This time last year I was struggling to reach a toilet which lay beyond two flights of stairs. My relief was short-lived with the soft kiss between my bare bottom and the cold ceramic sending shivers through my body. I was high up in the Himalayas trekking to Mt Everestbase camp. I was the furtherest out of my comfort zone that I’d ever been, and as “alive” as I’d ever felt. I was feeling capable, strong and ready to march right back into my regular life with the mindset I was using to tackle this trek.
The trip was mostly a success — but I stepped right into an avalanche upon returning. I lost my job and found myself being told I had been living my entire life with two undiagnosed mental health conditions (ADD and Bipolar 2). It was a tough pill to swallow. And almost one year later, I’m still struggling to keep it down.
Same time, this year.
Things are better. I’m not on completely solid ground yet, but I have an idea of where it lies. I have a plan and a sense of direction. It’s hard when things are hazy. But having even a few steps ahead plotted out is always better than being completely stranded.
This isn’t a story of triumph. I’m writing this to remind myself of the wisdom passed on by those silent mountain peaks — ‘spoken’ through sheer presence.

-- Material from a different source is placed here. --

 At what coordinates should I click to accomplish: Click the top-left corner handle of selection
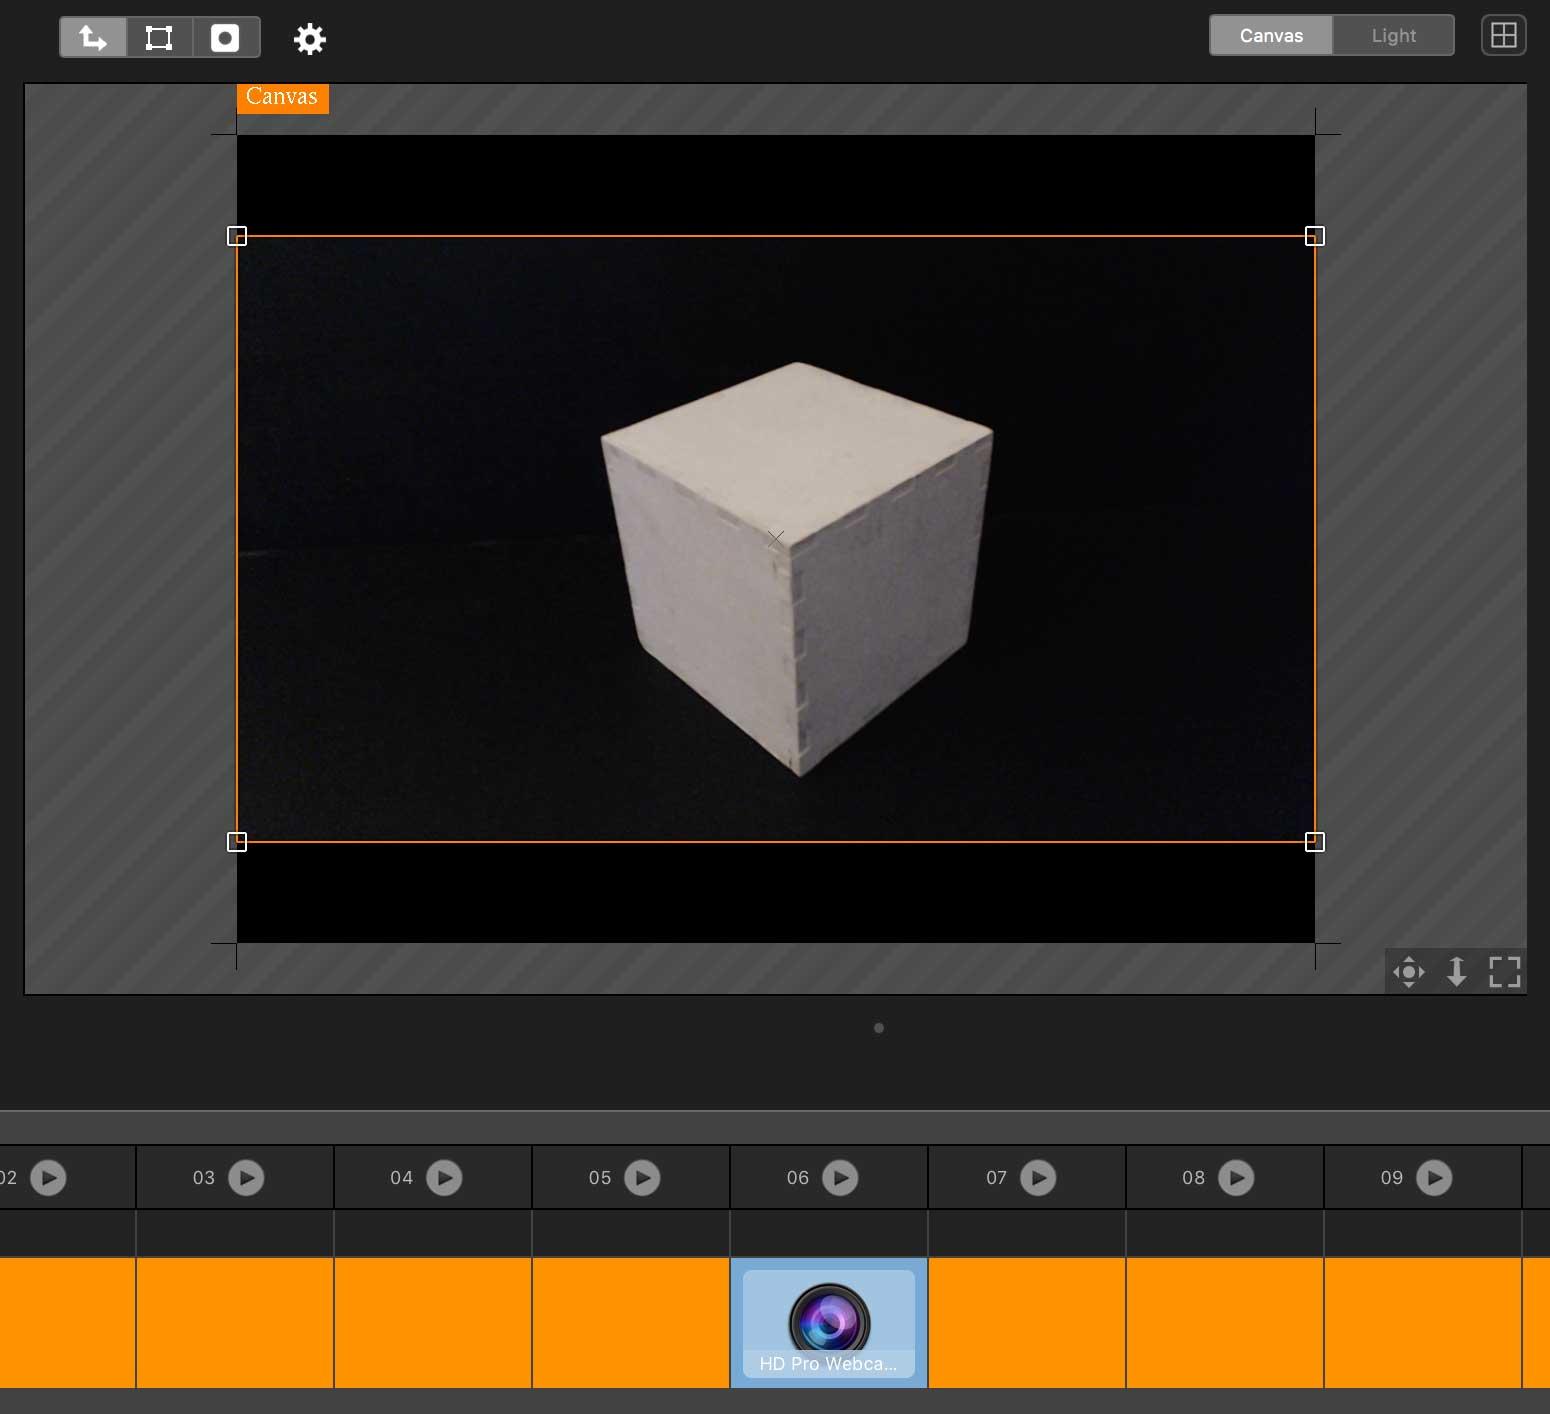(x=237, y=236)
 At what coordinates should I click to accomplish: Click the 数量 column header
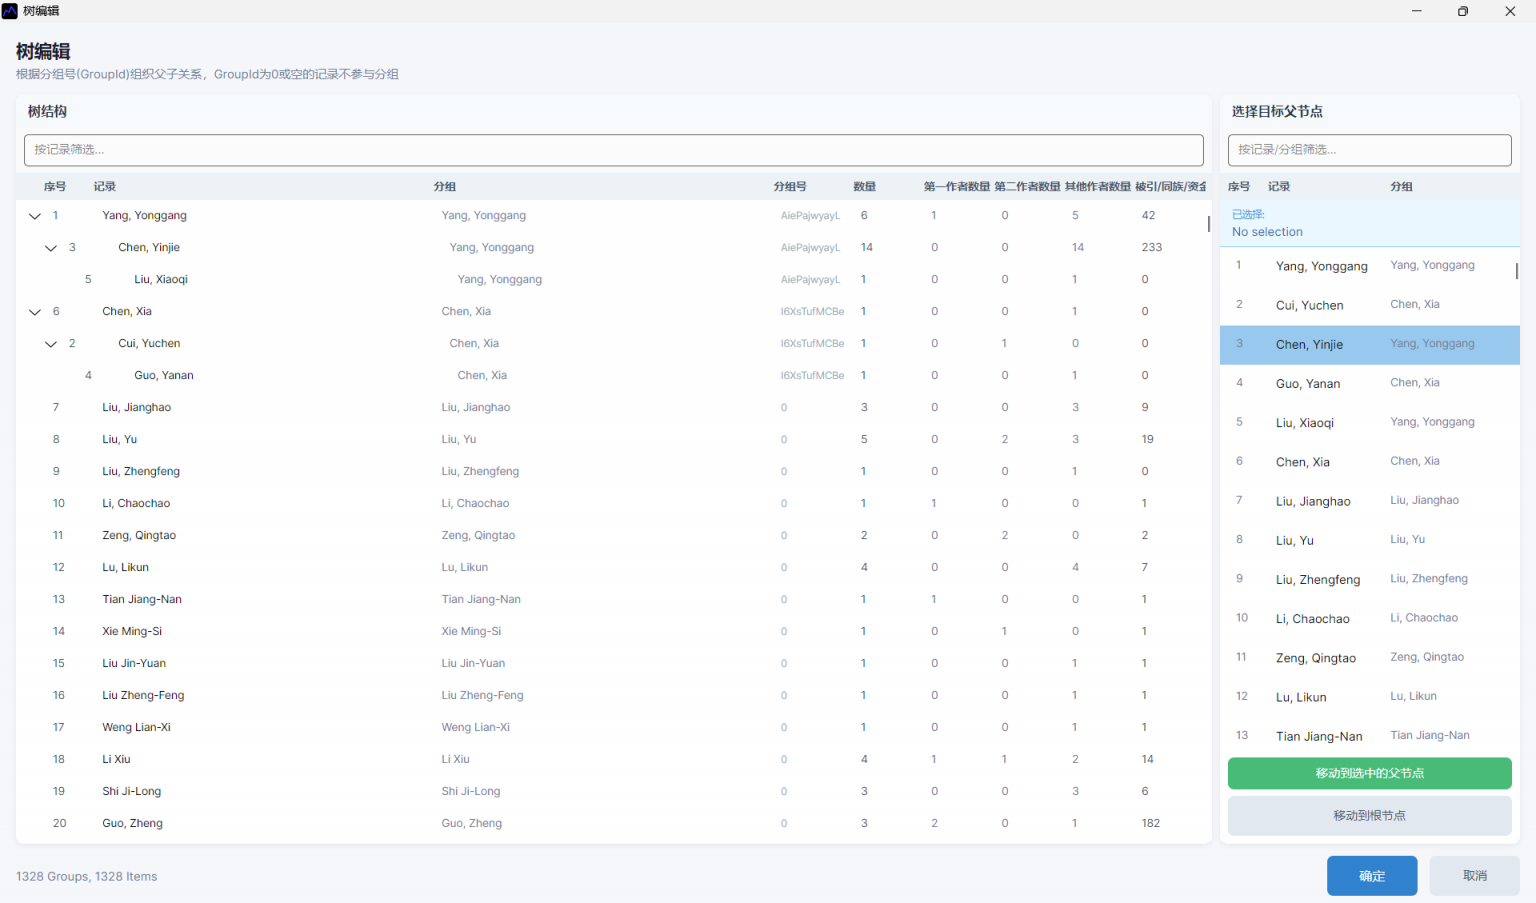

We’re always in unstable territory — things can suddenly change for the better or worse. So stay alert and ready to adapt. In some situations we have to ask for support — I still remember my friend spoon feeding me electrolytes through the night as I lay shivering and stiff. If you do find yourself behind, don’t stress. It’s not a race. Go at your own pace, remember to breathe. Smile and give way to those you pass. There’s animal droppings and loose rocks everywhere, so watch where you step. But definitely stop and look up now and then. There’s always beauty to take in… Don’t overlook where you are for where you want to go.